Objective -
Starting at the line that contains "You are a computer-use" and stopping after the line that contains "coord(150,243)", write the entries out again with "screenshot" changed to "image" and nothing else altered. Leave out the pictures.

Entries on where items appear
+--

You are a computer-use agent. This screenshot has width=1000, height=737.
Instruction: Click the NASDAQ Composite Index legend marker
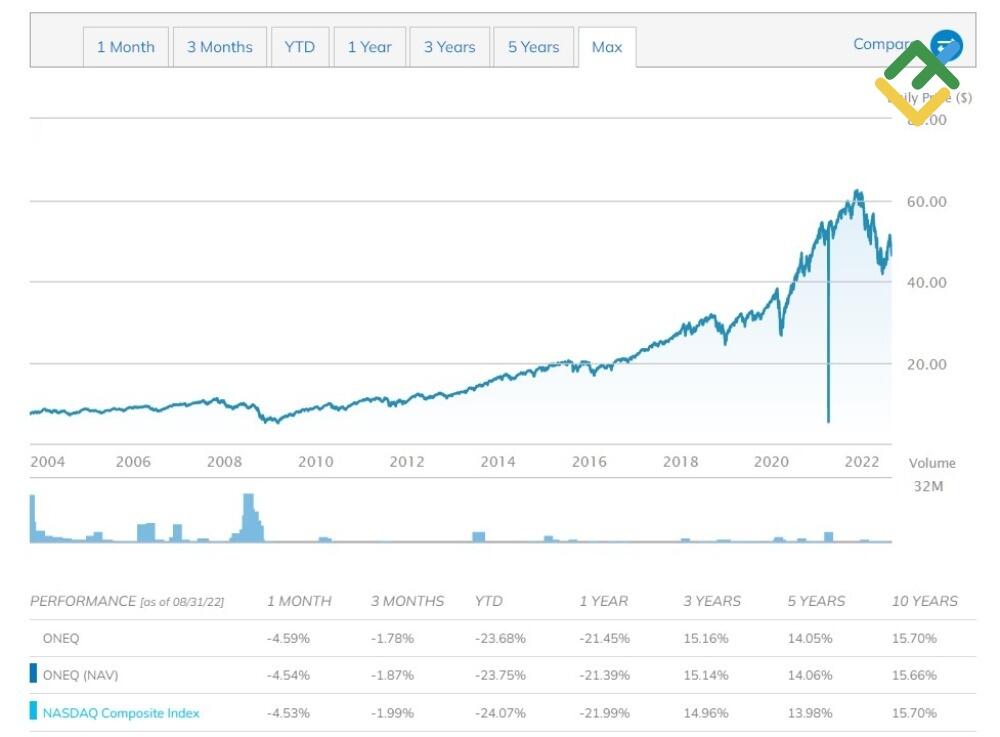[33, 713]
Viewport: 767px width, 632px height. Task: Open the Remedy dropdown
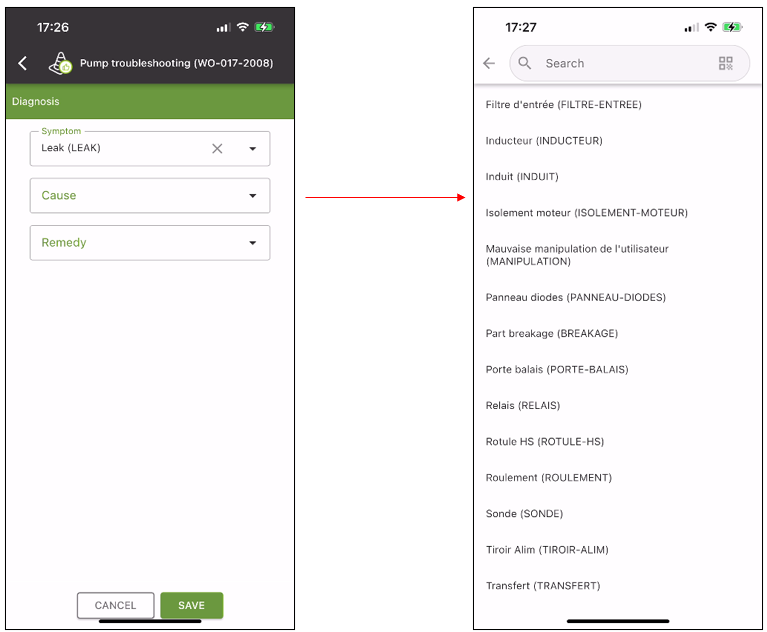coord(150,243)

+--

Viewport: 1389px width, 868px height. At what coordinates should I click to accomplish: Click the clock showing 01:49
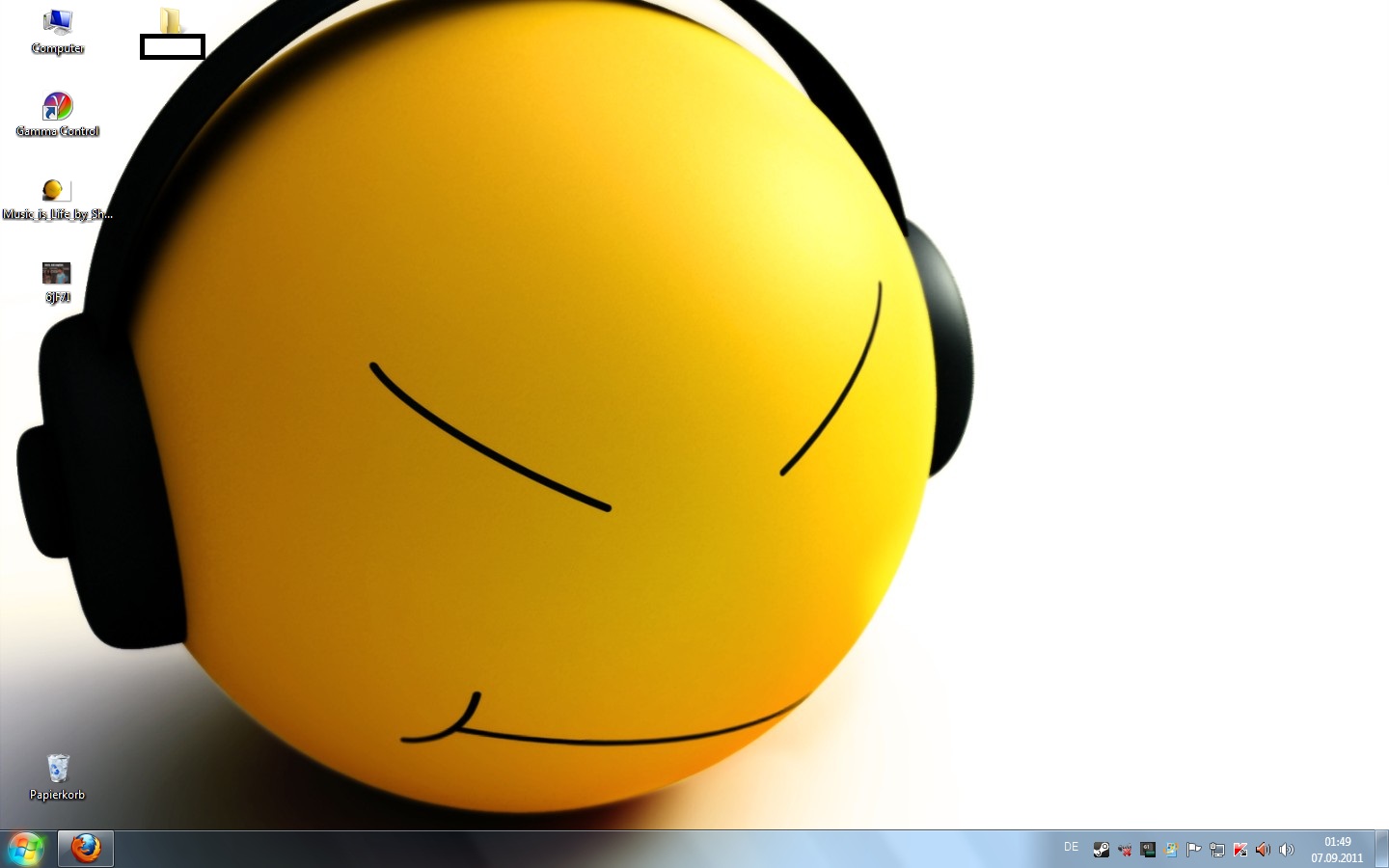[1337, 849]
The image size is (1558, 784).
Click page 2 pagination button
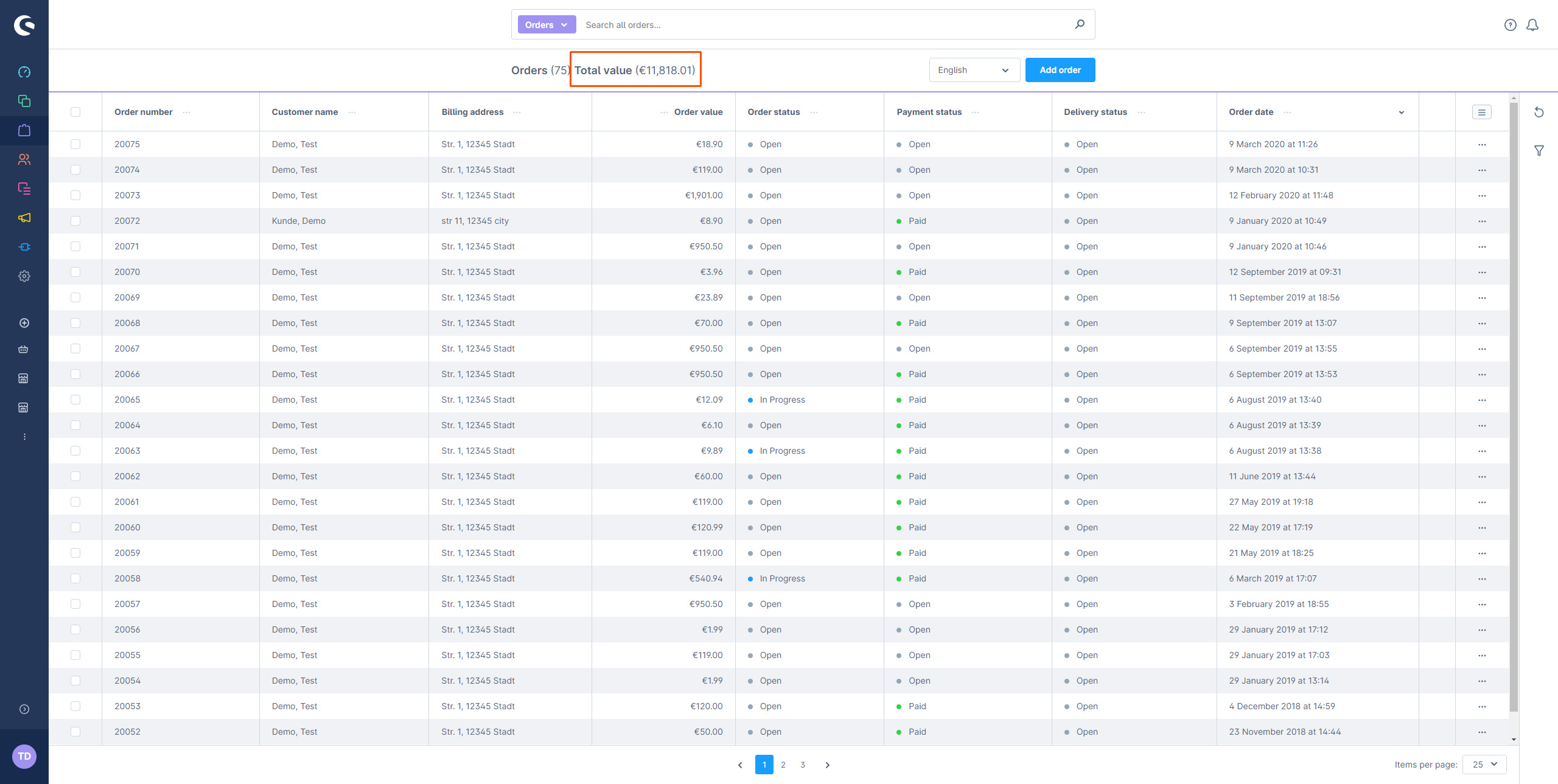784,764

+--

Reply to the task -
You are a computer-use agent. This image has width=1000, height=737.
Instruction: Click the NASDAQ Composite Index legend marker
[33, 713]
Viewport: 767px width, 632px height. Task: Open the Remedy dropdown
coord(150,243)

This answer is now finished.